Es difícil de entender que esta situación no se pudiera siquiera intuir en vísperas de la campaña electoral, porque la dependencia española del sector de la construcción y de su correspondiente burbuja inmobiliaria era un canto antiguo de que “viene el lobo”, y los datos que llegaban de la crisis económica internacional en una economía global eran una señal de alerta perceptible para todos, menos para el Gobierno. Eso, en el mejor de los supuestos, porque sería mucho peor imaginar que ocultaban la realidad por motivos políticos y electorales.

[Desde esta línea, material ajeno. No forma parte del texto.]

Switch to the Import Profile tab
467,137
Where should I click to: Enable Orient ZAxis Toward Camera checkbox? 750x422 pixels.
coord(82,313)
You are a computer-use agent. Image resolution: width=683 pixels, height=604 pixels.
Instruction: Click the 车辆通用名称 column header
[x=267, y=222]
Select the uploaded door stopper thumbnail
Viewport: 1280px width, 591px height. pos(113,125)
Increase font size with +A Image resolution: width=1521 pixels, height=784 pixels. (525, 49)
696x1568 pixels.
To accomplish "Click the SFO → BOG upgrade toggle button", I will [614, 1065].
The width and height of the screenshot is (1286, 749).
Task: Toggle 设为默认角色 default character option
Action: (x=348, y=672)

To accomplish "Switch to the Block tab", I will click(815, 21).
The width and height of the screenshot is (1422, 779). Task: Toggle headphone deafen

Con la perspectiva de los meses transcurridos, el empecinamiento enfermizo de ZP en negarse a reconocer la existencia de una crisis económica sólo se puede explicar por su adhesión a una metodología política basada en la propaganda y a su optimismo. En este mismo momento, cuando Solbes, realizando un acto de contrición inevitable, ha confirmado el peor de los pronósticos, el presidente de Gobierno culmina una ronda con los presidentes autonómicos para ofrecer a cada uno de ellos lo que quieren oír. Parece que muy poca gente quiere asimilar la tragedia que se avecina, y cada uno defiende un plato de lentejas sin saber si podrá ser condimentado.
No es mejor el comportamiento de la oposición, sino todo lo contrario: en tiempos de una crisis tan dura cabría esperar del partido que lidera Rajoy el ofrecimiento de un gran pacto nacional para que la cruda realidad que nos aguarda pudiera ser amortizada por un enorme esfuerzo colectivo. El PP acecha la catástrofe para llegar a través de ella a La Moncloa.
No existe riesgo de contagio del cambio en la tecnología política ocurrido con el fenómeno Obama. En España el diálogo entre poder y oposición está roto y no aparecen síntomas de responsabilidad para cambiar esas actitudes. Ahora parece que el primer problema nacional es el escote que luce Soraya Sáenz de Santamaría para saber si es comparable a la foto que se hicieron las ministras en una revista de moda. No vamos por buen camino.